Predict the major product formed when 2-Bromopentane reacts with alcoholic KOH.

The reaction of 2-Bromopentane with alcoholic KOH (potassium hydroxide) is an example of an elimination reaction, specifically E2 elimination.

Here are the steps to predict the major product:

1. Identify the leaving group: In this case, the leaving group is the bromine atom attached to the second carbon in the 2-Bromopentane.

2. Identify the beta carbon(s): The beta carbon is the carbon adjacent to the carbon attached to the leaving group.

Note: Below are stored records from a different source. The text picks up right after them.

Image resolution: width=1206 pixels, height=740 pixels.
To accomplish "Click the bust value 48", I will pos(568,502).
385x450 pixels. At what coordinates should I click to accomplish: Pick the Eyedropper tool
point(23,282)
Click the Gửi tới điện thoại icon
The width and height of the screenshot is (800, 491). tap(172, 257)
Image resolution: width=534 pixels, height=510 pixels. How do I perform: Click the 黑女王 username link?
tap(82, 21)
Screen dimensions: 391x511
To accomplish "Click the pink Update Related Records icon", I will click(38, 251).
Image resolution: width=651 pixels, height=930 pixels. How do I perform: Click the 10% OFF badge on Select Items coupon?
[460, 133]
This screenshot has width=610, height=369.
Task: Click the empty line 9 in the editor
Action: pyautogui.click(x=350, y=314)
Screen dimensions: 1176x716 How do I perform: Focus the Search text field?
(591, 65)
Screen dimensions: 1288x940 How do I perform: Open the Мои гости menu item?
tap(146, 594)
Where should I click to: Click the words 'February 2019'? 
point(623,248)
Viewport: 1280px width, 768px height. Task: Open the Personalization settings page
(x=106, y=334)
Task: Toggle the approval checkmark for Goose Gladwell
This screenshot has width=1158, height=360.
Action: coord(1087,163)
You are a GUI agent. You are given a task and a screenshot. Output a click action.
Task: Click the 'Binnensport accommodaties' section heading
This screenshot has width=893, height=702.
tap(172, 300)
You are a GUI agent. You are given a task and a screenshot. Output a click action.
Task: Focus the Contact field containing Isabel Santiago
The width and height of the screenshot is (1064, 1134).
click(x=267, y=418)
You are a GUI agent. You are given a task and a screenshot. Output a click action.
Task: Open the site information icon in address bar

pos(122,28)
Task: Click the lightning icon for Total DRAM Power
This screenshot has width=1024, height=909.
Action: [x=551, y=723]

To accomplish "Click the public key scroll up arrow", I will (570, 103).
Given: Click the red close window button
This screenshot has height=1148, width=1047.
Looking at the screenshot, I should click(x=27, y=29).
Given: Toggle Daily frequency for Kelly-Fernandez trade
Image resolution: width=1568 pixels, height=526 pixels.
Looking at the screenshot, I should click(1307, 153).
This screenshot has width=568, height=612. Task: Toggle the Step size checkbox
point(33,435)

In this case, there are two beta carbons - one on the 1st carbon and one on the 3rd carbon.

3. Identify the hydrogen on the beta carbon: The beta hydrogen is the hydrogen atom(s) attached to the beta carbon.

4. The alcoholic KOH acts as a base and abstracts a proton from the beta carbon, causing the electrons in the C-H bond to move and form a double bond with the alpha carbon (the carbon attached to the leaving group). At the same time, the leaving group leaves, resulting in the formation of a double bond.

5. The major product is determined by Zaitsev's rule, which states that the most substituted product will be the major product. In this case, the double bond will form on the side of the 3rd carbon, as it is more substituted than the 1st carbon.

So, the major product of this reaction will be 2-Pentene.